Other things to do and see in Harrismith include:
• At the top of Van Reenen’s Pass, on the main road between KZN and Harrismith, you’ll find South Africa’s smallest church – the Llandaf Oratory. The tiny Roman Catholic church was built by the Maynard Matthews as a tribute to his son, Llandaff, who died in 1925 while rescuing 8 co-workers in a mining accident at the Burnside Colliery in Glencoe. Significantly, the little church can only accommodate 8 people. Now a National Monument, the church is open to the public during daylight hours.
• Visit the historic Deborah Retief Gardens and see a 250 million-year-old, 33m-high petrified tree.
• Relax at the beautiful Sterkfontein Dam Resort and Nature Reserve, the third largest dam in South Africa. Practically all the water is pumped up the escarpment from KwaZulu-Natal. Built before the Lesotho Highlands Water Project was developed, this was a vital source of water for Gauteng. Ideal for water sport enthusiasts and anglers. Sterkfontein Dam is particularly popular with windsurfers.

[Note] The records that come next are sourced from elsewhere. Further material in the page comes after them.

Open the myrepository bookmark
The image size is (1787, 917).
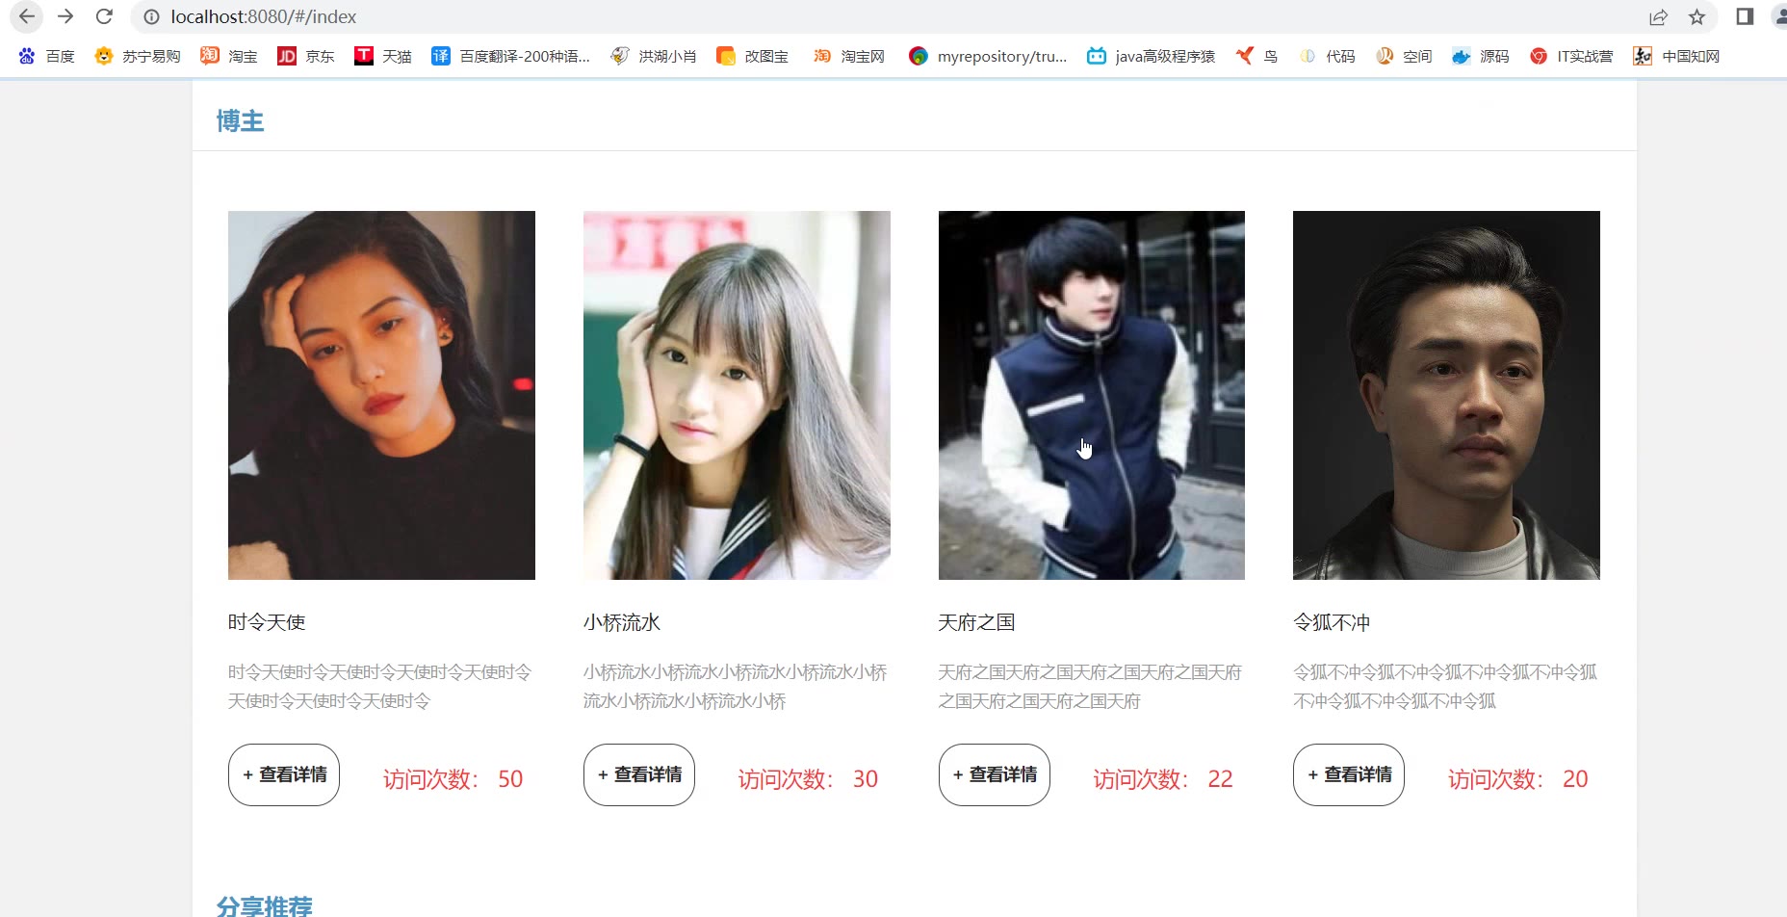coord(988,56)

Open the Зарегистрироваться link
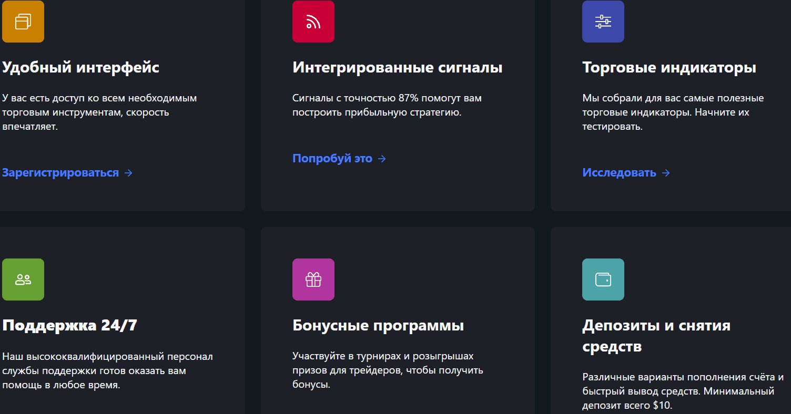(60, 173)
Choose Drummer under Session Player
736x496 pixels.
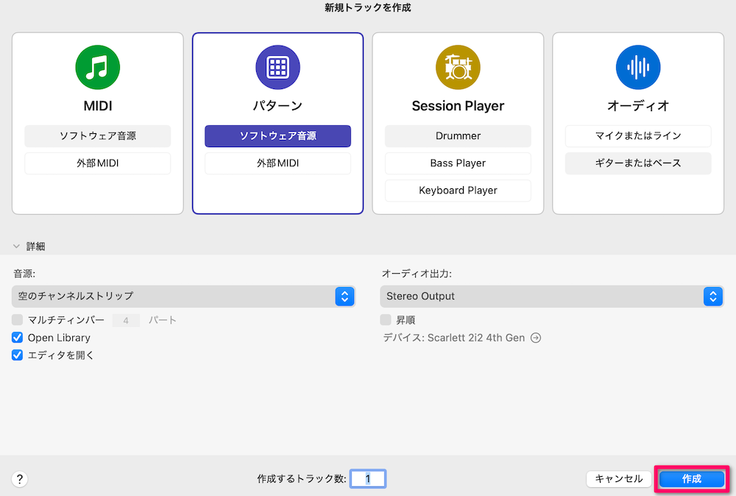[458, 136]
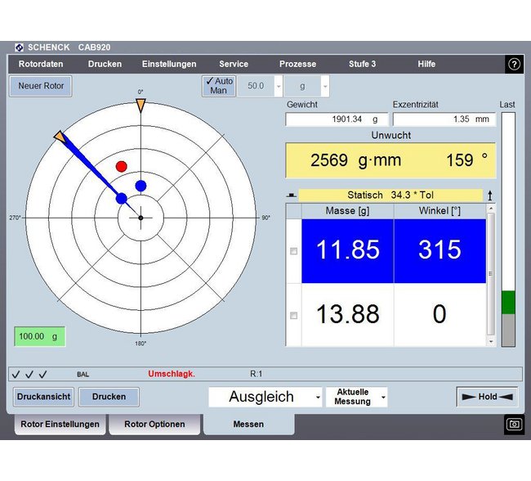This screenshot has height=481, width=531.
Task: Click the red dot on polar plot
Action: [x=121, y=166]
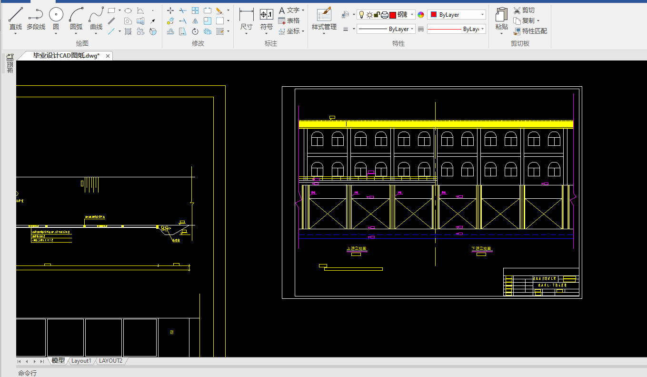The image size is (647, 377).
Task: Switch to the LAYOUT2 tab
Action: [x=110, y=361]
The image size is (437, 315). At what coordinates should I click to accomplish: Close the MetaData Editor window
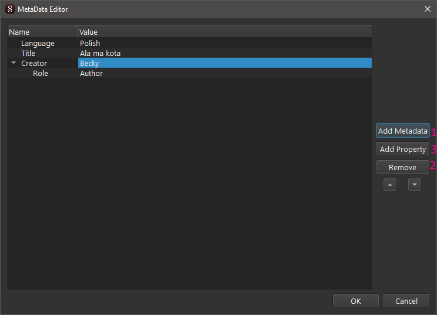tap(427, 9)

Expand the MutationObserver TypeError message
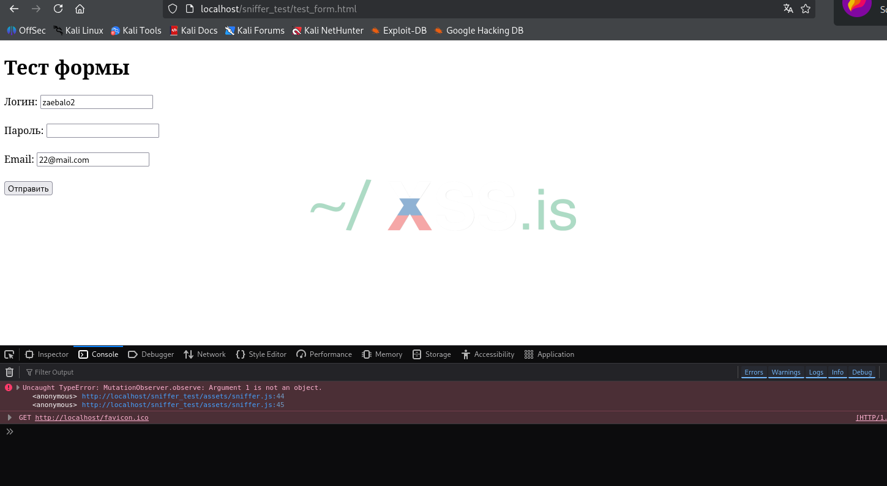pos(17,387)
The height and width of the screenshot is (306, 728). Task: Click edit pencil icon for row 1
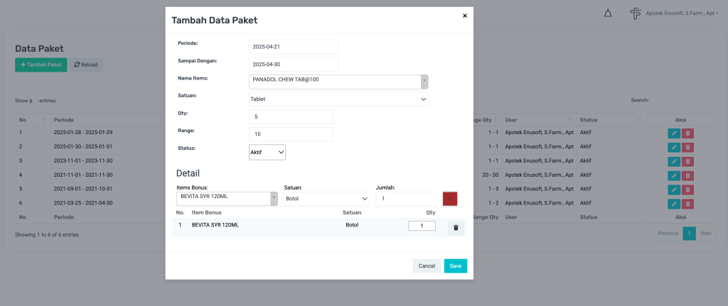tap(673, 133)
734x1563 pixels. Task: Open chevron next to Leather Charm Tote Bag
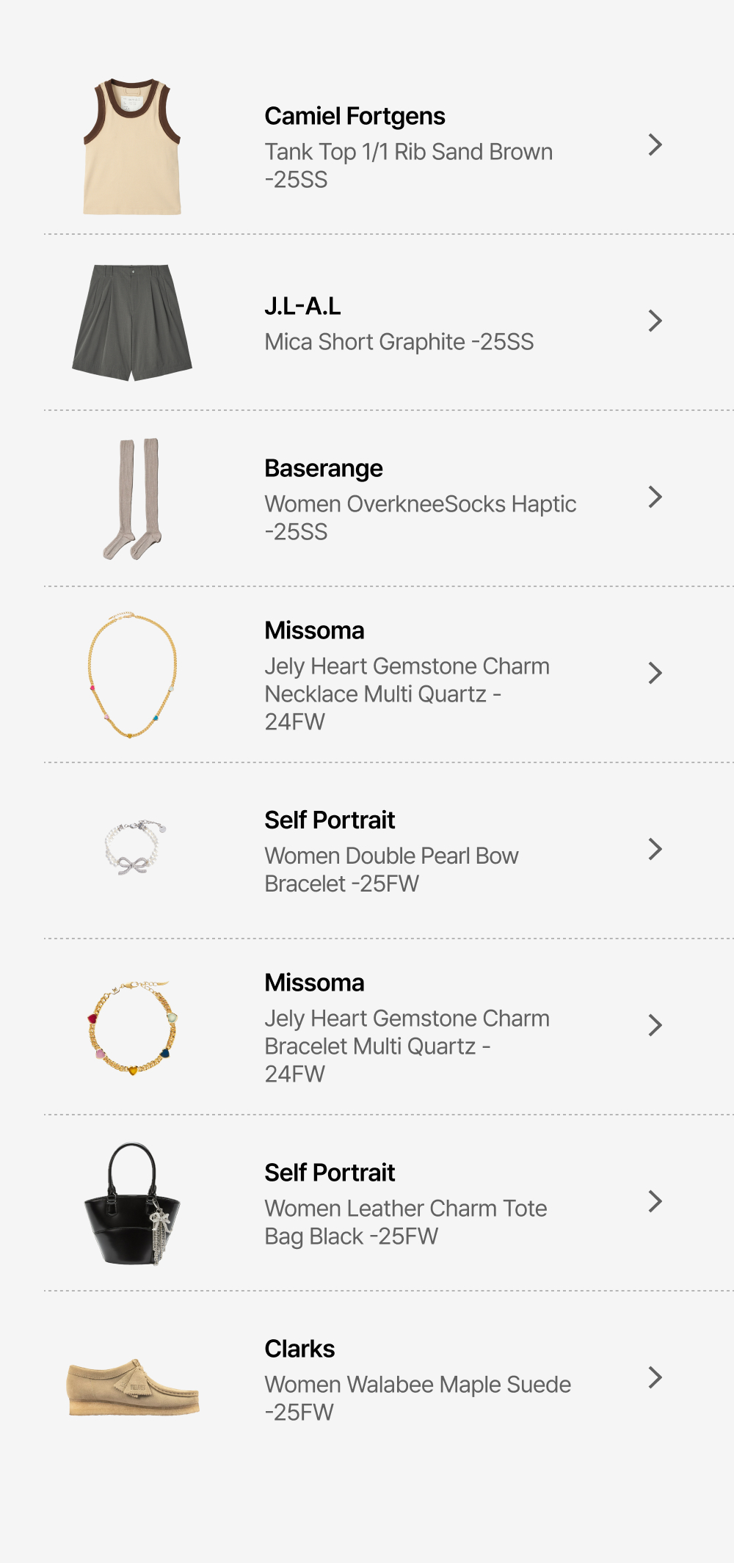[655, 1202]
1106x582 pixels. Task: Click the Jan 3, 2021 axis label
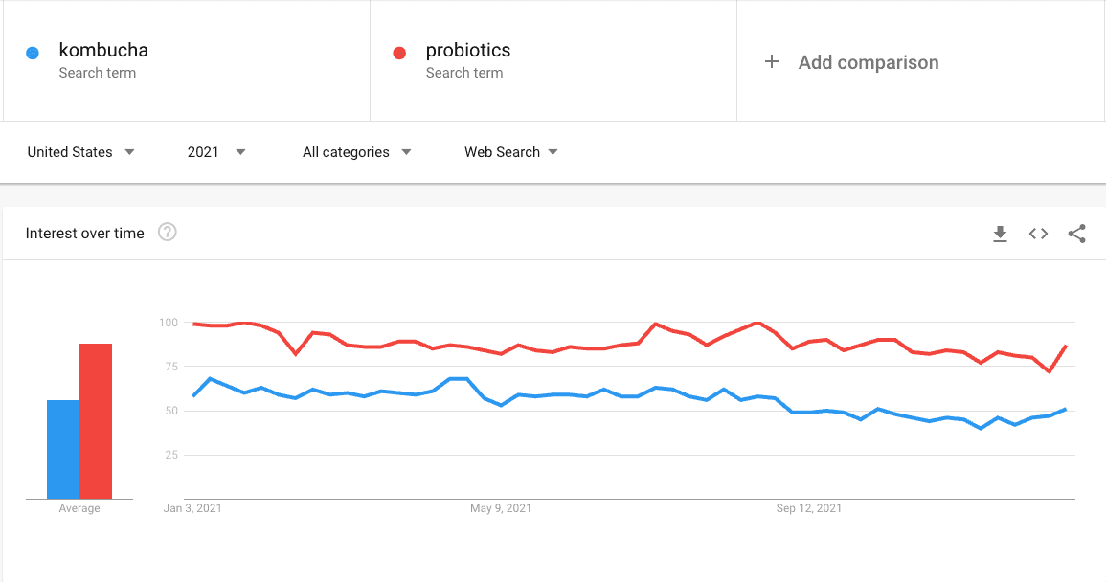tap(192, 508)
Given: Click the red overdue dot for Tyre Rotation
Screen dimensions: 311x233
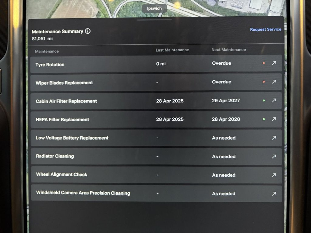Looking at the screenshot, I should (264, 63).
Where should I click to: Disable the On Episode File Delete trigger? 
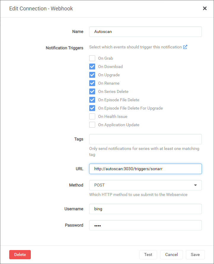click(92, 100)
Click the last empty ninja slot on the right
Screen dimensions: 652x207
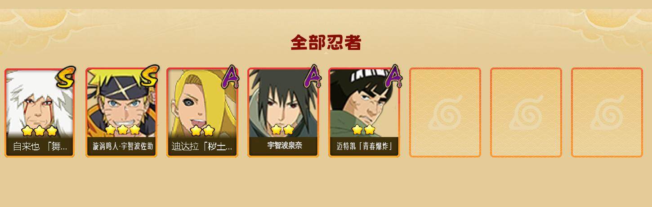point(607,113)
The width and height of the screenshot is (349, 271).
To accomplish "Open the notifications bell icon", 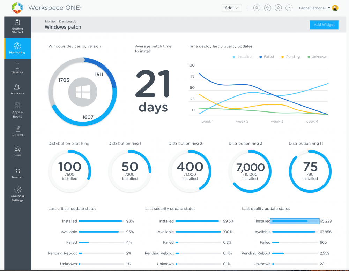I will [267, 8].
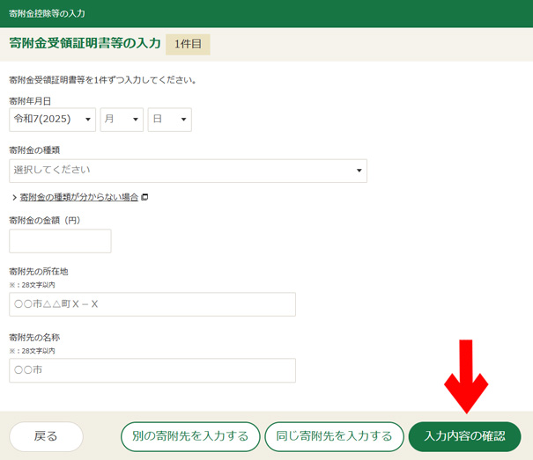
Task: Open the 令和7(2025) year dropdown
Action: click(x=52, y=120)
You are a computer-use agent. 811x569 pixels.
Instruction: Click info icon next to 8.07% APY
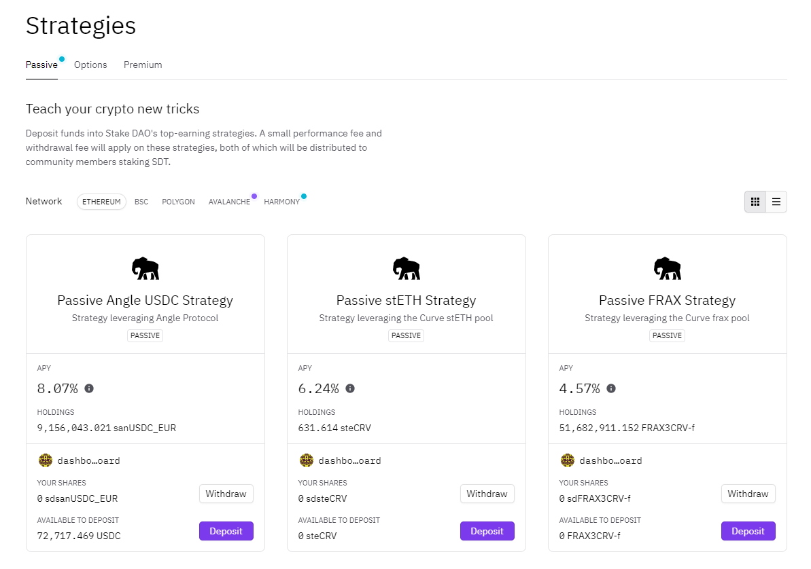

• Kerkenberg – The Voortrekkers camped in the area, while their leader, Piet Retief, descended into KwaZulu-Natal to negotiate for land with the Zulu chief Dingane. Retief’s daughter painted her father’s name and recorded the date, which was also his birthday, on the rock where they held a church service.
• One of the most famous landmarks in the Eastern Free State is the 9 kilometre long, 2,394 metre high, Platberg. The reserve covers the western slopes and summit of the mountain, including the former Drakensberg Botanical Garden (founded as a national botanical garden in 1967 but unfortunately now defunct), along with numerous trails and the Donkey Pass road to the mountain summit.
The reserve is popular with hikers and mountain bike riders. The two dams in the former wildflower gardens are part of a series of aqueducts, flowing from the Gibson Dam on the mountain summit, that were built as a water supply to support the town and the British troops stationed here after the South African War. A well-preserved sandstone blockhouse from that time guards over this water supply. Much of the southern slopes of the mountain are covered in eucalypt, wattle, and other exotic timber plantations from the time when a forestry centre was based here.
Akkerbos, near the base of Donkey Pass, is a grove of oak trees that provided a picnic site during a Royal Tour by the British monarchy, including Elizabeth II in 1947. The reserve is home to herds of eland, black wildebeest, blesbok and mountain reedbuck along with introduced species such as waterbuck and fallow deer.
• Harrismith Golf Course – The scenic 18-hole golf course, arguably the third oldest in South Africa (after the Royal Cape and George Golf Clubs) was founded in 1887.
• Harrismith Town Hall – A graceful sandstone and brick building built in 1907, and a National Monument.
• Dirty Harry – The Dirty Harry is a mountain bike race sponsored by the N3 Toll Company. The Dirty Harry also forms part of the popular Berg Bohaai festival. This festival is held annually in early October.
• Bushmen Paintings – Around 5 kilometers out of town in one of local caves well-preserved Bushmen paintings can still be found.
• The annual Platberg Mountain Race is a 15 km foot race, that includes a scrambling ascent and descent of the mountain. This race forms part of the Berg Bohaai festival (literally “mountain mania” in Afrikaans). The race has been described as the “toughest marathon in the world” by Wally Hayward.
Following the Free State’s southern border with Lesotho, the Eagle route runs from Ficksburg to Harrismith through some of the most picturesque landscape in the country. Activity highlights include cherry picking, seeing dinosaur fossils and rock paintings, arts & craft shopping, skiing in the winter slopes, horse riding and 4X4 trips.